Dataset records
================

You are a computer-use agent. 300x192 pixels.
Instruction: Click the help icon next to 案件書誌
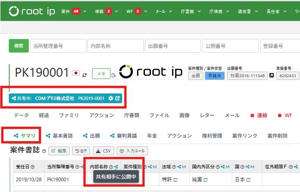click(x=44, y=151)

================

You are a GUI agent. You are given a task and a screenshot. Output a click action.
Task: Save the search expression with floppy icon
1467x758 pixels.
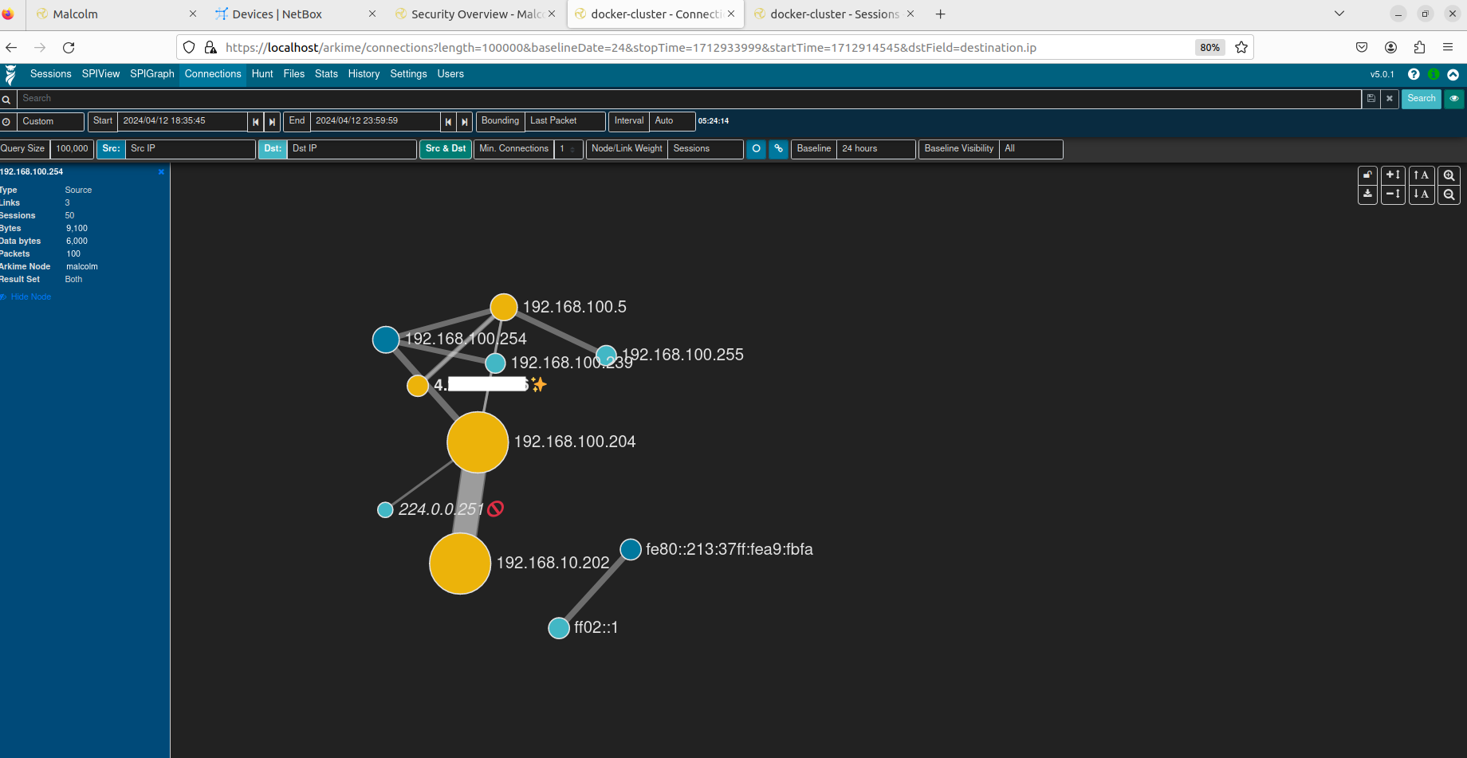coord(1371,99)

================

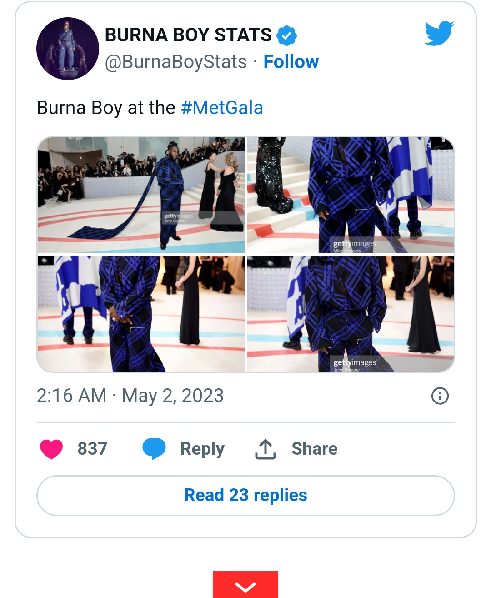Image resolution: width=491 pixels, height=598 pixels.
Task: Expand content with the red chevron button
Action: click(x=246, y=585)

================

Required action
Your answer should be one number: how many lines in the preceding listing hold "agent".

Task result
2